TASK MATERIAL >>

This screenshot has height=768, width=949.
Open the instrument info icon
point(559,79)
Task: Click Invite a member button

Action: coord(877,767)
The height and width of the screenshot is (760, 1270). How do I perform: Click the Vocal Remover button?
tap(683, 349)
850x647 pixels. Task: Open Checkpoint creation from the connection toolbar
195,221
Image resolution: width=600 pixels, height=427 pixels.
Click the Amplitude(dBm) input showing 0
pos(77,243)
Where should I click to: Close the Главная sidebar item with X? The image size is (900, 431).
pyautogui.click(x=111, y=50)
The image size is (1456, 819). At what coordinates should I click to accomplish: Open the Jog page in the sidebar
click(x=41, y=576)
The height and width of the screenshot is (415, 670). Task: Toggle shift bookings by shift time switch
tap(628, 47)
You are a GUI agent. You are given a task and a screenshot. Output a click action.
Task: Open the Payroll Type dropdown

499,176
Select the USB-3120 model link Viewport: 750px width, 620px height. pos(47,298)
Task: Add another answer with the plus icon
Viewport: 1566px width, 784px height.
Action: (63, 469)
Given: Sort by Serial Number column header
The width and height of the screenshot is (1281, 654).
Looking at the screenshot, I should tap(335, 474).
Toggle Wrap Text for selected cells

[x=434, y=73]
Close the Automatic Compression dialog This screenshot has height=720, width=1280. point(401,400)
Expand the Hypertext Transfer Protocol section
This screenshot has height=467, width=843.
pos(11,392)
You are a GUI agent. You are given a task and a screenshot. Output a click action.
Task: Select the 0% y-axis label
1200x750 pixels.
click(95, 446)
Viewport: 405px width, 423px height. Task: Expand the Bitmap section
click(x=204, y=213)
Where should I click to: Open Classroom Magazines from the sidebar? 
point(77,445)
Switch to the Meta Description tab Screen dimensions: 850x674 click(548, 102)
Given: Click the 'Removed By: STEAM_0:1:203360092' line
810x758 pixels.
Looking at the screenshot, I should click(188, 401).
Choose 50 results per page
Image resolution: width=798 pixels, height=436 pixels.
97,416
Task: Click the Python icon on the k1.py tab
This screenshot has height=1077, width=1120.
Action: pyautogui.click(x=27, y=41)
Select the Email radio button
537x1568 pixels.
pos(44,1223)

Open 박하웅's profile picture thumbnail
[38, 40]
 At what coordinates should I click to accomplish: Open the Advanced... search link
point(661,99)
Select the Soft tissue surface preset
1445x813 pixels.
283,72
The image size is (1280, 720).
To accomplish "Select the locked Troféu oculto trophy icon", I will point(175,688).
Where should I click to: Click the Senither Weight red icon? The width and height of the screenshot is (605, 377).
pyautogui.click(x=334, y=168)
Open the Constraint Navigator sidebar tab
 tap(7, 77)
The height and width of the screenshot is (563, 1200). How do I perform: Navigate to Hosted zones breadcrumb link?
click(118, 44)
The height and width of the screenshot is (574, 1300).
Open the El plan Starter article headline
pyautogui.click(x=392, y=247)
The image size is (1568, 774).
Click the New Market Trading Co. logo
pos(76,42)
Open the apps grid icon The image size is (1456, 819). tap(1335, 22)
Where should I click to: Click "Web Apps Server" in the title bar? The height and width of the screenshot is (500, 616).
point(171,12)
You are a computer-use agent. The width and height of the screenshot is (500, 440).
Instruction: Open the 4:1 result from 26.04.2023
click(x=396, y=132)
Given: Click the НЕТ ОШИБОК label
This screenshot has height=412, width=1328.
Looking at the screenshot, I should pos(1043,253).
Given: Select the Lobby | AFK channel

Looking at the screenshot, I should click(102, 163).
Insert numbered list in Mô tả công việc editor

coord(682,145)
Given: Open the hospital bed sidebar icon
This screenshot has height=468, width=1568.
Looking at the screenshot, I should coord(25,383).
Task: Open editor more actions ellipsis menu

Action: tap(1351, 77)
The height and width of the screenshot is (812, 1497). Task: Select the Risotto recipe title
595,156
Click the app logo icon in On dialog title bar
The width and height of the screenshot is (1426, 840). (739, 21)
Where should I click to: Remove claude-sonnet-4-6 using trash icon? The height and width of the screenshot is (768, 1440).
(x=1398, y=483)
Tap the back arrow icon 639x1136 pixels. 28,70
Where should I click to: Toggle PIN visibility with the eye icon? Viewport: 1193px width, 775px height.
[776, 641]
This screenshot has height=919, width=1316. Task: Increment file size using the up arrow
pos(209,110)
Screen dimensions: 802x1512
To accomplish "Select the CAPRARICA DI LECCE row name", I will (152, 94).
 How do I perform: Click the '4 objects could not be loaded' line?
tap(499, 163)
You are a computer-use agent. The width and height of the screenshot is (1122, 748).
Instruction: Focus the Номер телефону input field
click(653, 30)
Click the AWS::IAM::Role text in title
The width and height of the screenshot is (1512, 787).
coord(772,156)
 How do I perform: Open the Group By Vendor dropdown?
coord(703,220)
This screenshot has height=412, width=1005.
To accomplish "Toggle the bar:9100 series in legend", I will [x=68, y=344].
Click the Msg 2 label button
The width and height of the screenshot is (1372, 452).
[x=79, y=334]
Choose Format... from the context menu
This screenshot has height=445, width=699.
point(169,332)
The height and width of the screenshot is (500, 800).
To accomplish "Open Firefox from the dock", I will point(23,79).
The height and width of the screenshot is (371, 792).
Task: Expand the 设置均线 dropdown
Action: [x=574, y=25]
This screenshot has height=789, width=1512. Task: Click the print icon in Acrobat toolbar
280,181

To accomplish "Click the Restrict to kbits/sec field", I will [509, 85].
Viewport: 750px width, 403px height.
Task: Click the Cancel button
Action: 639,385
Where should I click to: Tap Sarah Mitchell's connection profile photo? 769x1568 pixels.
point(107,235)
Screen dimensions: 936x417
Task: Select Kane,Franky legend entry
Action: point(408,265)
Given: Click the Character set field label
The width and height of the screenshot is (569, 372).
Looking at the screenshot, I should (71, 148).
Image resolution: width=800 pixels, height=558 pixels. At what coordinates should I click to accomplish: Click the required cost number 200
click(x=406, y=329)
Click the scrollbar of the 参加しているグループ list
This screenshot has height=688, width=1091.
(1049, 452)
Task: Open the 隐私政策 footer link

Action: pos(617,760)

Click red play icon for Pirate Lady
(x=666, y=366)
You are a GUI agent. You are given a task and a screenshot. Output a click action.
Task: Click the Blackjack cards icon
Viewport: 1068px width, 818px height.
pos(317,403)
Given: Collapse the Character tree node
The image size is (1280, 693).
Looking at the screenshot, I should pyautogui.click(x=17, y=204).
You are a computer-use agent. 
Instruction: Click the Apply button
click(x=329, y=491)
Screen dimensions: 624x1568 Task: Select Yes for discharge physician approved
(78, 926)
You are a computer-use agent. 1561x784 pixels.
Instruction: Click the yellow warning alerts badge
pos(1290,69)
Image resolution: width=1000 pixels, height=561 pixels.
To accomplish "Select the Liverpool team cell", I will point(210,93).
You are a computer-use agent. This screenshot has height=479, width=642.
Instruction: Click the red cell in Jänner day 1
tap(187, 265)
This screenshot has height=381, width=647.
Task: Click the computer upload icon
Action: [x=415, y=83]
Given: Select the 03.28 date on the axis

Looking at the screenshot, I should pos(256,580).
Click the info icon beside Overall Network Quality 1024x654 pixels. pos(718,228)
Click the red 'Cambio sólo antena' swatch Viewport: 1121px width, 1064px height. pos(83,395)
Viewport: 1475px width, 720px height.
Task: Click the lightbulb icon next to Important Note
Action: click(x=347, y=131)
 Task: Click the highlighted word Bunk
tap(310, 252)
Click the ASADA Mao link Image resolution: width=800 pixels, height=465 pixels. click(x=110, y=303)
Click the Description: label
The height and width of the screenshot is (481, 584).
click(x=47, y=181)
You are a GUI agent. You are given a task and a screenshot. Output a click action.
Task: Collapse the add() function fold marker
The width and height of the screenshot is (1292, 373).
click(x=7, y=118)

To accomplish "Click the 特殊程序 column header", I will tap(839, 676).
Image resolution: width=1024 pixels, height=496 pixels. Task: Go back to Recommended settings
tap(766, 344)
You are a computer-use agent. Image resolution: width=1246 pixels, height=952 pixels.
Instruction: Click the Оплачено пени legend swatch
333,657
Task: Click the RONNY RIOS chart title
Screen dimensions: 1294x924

WHAT YOU ARE ASKED TO DO >> Take each line of the material above that holds the string "column" and copy it.

TASK RESULT >>
Given: Sort by Serial Number column header
To accomplish "Click the 特殊程序 column header", I will tap(839, 676).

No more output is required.